* **EXERCISE AIM**: Please copy the data below line for line, without any changes.

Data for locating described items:
####################
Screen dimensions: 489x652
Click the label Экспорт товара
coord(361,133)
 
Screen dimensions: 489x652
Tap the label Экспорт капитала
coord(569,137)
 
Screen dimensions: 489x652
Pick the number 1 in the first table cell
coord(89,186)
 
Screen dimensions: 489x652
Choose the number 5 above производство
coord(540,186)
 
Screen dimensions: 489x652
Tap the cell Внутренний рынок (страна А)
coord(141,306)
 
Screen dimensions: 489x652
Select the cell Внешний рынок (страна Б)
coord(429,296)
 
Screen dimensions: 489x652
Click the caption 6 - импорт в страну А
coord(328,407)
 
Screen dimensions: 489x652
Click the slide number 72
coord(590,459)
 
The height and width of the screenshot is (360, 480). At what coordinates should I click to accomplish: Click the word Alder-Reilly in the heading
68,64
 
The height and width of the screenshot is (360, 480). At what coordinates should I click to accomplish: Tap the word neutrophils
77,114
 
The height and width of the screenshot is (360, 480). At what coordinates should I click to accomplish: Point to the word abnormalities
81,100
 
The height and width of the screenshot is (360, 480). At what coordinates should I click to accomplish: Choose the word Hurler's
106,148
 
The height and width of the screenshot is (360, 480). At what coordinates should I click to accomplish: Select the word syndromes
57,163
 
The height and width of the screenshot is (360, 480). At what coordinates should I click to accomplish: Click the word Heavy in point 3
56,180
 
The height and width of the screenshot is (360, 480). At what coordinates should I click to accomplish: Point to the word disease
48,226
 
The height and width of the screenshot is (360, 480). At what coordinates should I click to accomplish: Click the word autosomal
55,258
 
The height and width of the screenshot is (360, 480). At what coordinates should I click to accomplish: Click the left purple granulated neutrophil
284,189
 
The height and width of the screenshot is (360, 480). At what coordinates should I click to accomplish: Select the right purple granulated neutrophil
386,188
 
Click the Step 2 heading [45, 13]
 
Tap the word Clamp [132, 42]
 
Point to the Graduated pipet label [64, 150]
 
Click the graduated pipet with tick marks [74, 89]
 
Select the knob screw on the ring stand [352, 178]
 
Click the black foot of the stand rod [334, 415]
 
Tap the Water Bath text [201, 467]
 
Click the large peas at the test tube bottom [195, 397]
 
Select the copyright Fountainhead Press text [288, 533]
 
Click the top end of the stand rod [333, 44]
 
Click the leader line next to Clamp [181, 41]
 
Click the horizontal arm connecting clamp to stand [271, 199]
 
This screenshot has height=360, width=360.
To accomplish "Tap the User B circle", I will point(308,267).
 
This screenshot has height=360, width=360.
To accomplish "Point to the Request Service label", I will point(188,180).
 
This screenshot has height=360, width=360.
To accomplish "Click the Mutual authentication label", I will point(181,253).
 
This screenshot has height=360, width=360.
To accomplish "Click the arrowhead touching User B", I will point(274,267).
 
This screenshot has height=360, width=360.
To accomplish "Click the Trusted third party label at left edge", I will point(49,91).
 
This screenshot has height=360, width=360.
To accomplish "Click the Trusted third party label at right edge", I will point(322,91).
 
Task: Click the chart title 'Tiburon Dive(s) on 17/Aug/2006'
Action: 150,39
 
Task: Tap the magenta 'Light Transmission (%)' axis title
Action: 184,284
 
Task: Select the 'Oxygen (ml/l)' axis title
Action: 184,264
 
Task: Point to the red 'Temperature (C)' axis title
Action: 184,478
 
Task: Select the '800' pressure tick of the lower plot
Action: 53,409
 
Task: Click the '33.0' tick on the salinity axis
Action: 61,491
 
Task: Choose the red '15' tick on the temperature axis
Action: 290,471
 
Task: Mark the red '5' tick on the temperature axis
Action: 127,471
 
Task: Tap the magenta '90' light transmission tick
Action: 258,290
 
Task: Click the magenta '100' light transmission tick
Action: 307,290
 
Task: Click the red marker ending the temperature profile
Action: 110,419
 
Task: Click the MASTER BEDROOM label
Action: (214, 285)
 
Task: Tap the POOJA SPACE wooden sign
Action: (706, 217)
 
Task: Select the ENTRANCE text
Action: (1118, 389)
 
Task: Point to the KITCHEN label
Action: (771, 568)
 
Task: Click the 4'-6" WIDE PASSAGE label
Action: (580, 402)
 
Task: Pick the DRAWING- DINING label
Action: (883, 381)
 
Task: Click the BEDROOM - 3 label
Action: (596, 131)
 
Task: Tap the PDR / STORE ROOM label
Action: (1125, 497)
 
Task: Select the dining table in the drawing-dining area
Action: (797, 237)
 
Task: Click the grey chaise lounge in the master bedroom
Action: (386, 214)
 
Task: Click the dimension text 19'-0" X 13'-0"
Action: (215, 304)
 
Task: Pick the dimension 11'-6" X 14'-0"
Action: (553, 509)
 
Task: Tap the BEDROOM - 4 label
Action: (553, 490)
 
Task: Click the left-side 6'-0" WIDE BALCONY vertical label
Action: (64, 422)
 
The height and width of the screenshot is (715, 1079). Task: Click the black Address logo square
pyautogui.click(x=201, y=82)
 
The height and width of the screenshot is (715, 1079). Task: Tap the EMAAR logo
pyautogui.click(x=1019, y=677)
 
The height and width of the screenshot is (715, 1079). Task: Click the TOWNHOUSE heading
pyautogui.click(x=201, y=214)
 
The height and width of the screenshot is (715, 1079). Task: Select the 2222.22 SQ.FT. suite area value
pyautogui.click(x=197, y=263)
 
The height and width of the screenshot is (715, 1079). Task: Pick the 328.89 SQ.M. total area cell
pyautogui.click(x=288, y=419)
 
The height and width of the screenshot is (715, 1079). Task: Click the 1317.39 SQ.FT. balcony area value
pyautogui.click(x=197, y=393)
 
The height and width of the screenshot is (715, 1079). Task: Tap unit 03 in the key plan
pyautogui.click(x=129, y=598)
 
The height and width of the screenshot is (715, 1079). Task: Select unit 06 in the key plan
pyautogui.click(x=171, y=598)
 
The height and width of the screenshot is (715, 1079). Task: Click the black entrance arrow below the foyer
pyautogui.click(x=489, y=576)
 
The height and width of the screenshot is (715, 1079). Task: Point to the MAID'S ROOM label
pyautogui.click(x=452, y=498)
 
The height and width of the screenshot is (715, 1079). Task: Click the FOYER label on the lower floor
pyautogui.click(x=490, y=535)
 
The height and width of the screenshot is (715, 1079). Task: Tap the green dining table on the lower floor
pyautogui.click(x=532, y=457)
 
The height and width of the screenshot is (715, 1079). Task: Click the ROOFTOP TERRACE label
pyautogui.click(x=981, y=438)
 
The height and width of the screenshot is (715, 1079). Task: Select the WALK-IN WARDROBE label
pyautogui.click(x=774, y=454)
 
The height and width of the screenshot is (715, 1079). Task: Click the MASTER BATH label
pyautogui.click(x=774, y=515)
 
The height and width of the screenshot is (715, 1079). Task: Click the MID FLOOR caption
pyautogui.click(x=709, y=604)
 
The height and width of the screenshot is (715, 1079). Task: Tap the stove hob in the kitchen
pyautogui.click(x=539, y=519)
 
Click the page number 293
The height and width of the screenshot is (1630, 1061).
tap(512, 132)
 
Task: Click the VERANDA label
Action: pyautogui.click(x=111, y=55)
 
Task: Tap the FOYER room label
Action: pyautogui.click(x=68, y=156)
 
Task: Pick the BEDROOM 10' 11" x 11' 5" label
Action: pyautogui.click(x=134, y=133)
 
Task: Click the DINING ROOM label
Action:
####################
* **ANSWER TO THIS TASK**:
Screen dimensions: 489x652
Click the label Экспорт товара
coord(361,133)
 
Screen dimensions: 489x652
Tap the label Экспорт капитала
coord(569,137)
 
Screen dimensions: 489x652
Pick the number 1 in the first table cell
coord(89,186)
 
Screen dimensions: 489x652
Choose the number 5 above производство
coord(540,186)
 
Screen dimensions: 489x652
Tap the cell Внутренний рынок (страна А)
coord(141,306)
 
Screen dimensions: 489x652
Select the cell Внешний рынок (страна Б)
coord(429,296)
 
Screen dimensions: 489x652
Click the caption 6 - импорт в страну А
coord(328,407)
 
Screen dimensions: 489x652
Click the slide number 72
coord(590,459)
 
The height and width of the screenshot is (360, 480). At what coordinates should I click to accomplish: Click the word Alder-Reilly in the heading
68,64
 
The height and width of the screenshot is (360, 480). At what coordinates should I click to accomplish: Tap the word neutrophils
77,114
 
The height and width of the screenshot is (360, 480). At what coordinates should I click to accomplish: Point to the word abnormalities
81,100
 
The height and width of the screenshot is (360, 480). At what coordinates should I click to accomplish: Choose the word Hurler's
106,148
 
The height and width of the screenshot is (360, 480). At what coordinates should I click to accomplish: Select the word syndromes
57,163
 
The height and width of the screenshot is (360, 480). At what coordinates should I click to accomplish: Click the word Heavy in point 3
56,180
 
The height and width of the screenshot is (360, 480). At what coordinates should I click to accomplish: Point to the word disease
48,226
 
The height and width of the screenshot is (360, 480). At what coordinates should I click to accomplish: Click the word autosomal
55,258
 
The height and width of the screenshot is (360, 480). At what coordinates should I click to accomplish: Click the left purple granulated neutrophil
284,189
 
The height and width of the screenshot is (360, 480). At what coordinates should I click to accomplish: Select the right purple granulated neutrophil
386,188
 
Click the Step 2 heading [45, 13]
 
Tap the word Clamp [132, 42]
 
Point to the Graduated pipet label [64, 150]
 
Click the graduated pipet with tick marks [74, 89]
 
Select the knob screw on the ring stand [352, 178]
 
Click the black foot of the stand rod [334, 415]
 
Tap the Water Bath text [201, 467]
 
Click the large peas at the test tube bottom [195, 397]
 
Select the copyright Fountainhead Press text [288, 533]
 
Click the top end of the stand rod [333, 44]
 
Click the leader line next to Clamp [181, 41]
 
Click the horizontal arm connecting clamp to stand [271, 199]
 
This screenshot has height=360, width=360.
To accomplish "Tap the User B circle", I will point(308,267).
 
This screenshot has height=360, width=360.
To accomplish "Point to the Request Service label", I will point(188,180).
 
This screenshot has height=360, width=360.
To accomplish "Click the Mutual authentication label", I will point(181,253).
 
This screenshot has height=360, width=360.
To accomplish "Click the arrowhead touching User B", I will point(274,267).
 
This screenshot has height=360, width=360.
To accomplish "Click the Trusted third party label at left edge", I will point(49,91).
 
This screenshot has height=360, width=360.
To accomplish "Click the Trusted third party label at right edge", I will point(322,91).
 
Task: Click the chart title 'Tiburon Dive(s) on 17/Aug/2006'
Action: 150,39
 
Task: Tap the magenta 'Light Transmission (%)' axis title
Action: 184,284
 
Task: Select the 'Oxygen (ml/l)' axis title
Action: 184,264
 
Task: Point to the red 'Temperature (C)' axis title
Action: 184,478
 
Task: Select the '800' pressure tick of the lower plot
Action: 53,409
 
Task: Click the '33.0' tick on the salinity axis
Action: 61,491
 
Task: Choose the red '15' tick on the temperature axis
Action: 290,471
 
Task: Mark the red '5' tick on the temperature axis
Action: 127,471
 
Task: Tap the magenta '90' light transmission tick
Action: 258,290
 
Task: Click the magenta '100' light transmission tick
Action: 307,290
 
Task: Click the red marker ending the temperature profile
Action: 110,419
 
Task: Click the MASTER BEDROOM label
Action: (214, 285)
 
Task: Tap the POOJA SPACE wooden sign
Action: (706, 217)
 
Task: Select the ENTRANCE text
Action: (1118, 389)
 
Task: Point to the KITCHEN label
Action: (771, 568)
 
Task: Click the 4'-6" WIDE PASSAGE label
Action: (580, 402)
 
Task: Pick the DRAWING- DINING label
Action: (883, 381)
 
Task: Click the BEDROOM - 3 label
Action: (596, 131)
 
Task: Tap the PDR / STORE ROOM label
Action: (1125, 497)
 
Task: Select the dining table in the drawing-dining area
Action: (797, 237)
 
Task: Click the grey chaise lounge in the master bedroom
Action: (386, 214)
 
Task: Click the dimension text 19'-0" X 13'-0"
Action: (215, 304)
 
Task: Pick the dimension 11'-6" X 14'-0"
Action: (553, 509)
 
Task: Tap the BEDROOM - 4 label
Action: (553, 490)
 
Task: Click the left-side 6'-0" WIDE BALCONY vertical label
Action: (64, 422)
 
The height and width of the screenshot is (715, 1079). Task: Click the black Address logo square
pyautogui.click(x=201, y=82)
 
The height and width of the screenshot is (715, 1079). Task: Tap the EMAAR logo
pyautogui.click(x=1019, y=677)
 
The height and width of the screenshot is (715, 1079). Task: Click the TOWNHOUSE heading
pyautogui.click(x=201, y=214)
 
The height and width of the screenshot is (715, 1079). Task: Select the 2222.22 SQ.FT. suite area value
pyautogui.click(x=197, y=263)
 
The height and width of the screenshot is (715, 1079). Task: Pick the 328.89 SQ.M. total area cell
pyautogui.click(x=288, y=419)
 
The height and width of the screenshot is (715, 1079). Task: Click the 1317.39 SQ.FT. balcony area value
pyautogui.click(x=197, y=393)
 
The height and width of the screenshot is (715, 1079). Task: Tap unit 03 in the key plan
pyautogui.click(x=129, y=598)
 
The height and width of the screenshot is (715, 1079). Task: Select unit 06 in the key plan
pyautogui.click(x=171, y=598)
 
The height and width of the screenshot is (715, 1079). Task: Click the black entrance arrow below the foyer
pyautogui.click(x=489, y=576)
 
The height and width of the screenshot is (715, 1079). Task: Point to the MAID'S ROOM label
pyautogui.click(x=452, y=498)
 
The height and width of the screenshot is (715, 1079). Task: Click the FOYER label on the lower floor
pyautogui.click(x=490, y=535)
 
The height and width of the screenshot is (715, 1079). Task: Tap the green dining table on the lower floor
pyautogui.click(x=532, y=457)
 
The height and width of the screenshot is (715, 1079). Task: Click the ROOFTOP TERRACE label
pyautogui.click(x=981, y=438)
 
The height and width of the screenshot is (715, 1079). Task: Select the WALK-IN WARDROBE label
pyautogui.click(x=774, y=454)
 
The height and width of the screenshot is (715, 1079). Task: Click the MASTER BATH label
pyautogui.click(x=774, y=515)
 
The height and width of the screenshot is (715, 1079). Task: Click the MID FLOOR caption
pyautogui.click(x=709, y=604)
 
The height and width of the screenshot is (715, 1079). Task: Tap the stove hob in the kitchen
pyautogui.click(x=539, y=519)
 
Click the page number 293
The height and width of the screenshot is (1630, 1061).
tap(512, 132)
 
Task: Click the VERANDA label
Action: pyautogui.click(x=111, y=55)
 
Task: Tap the FOYER room label
Action: pyautogui.click(x=68, y=156)
 
Task: Pick the BEDROOM 10' 11" x 11' 5" label
Action: pyautogui.click(x=134, y=133)
 
Task: Click the DINING ROOM label
Action:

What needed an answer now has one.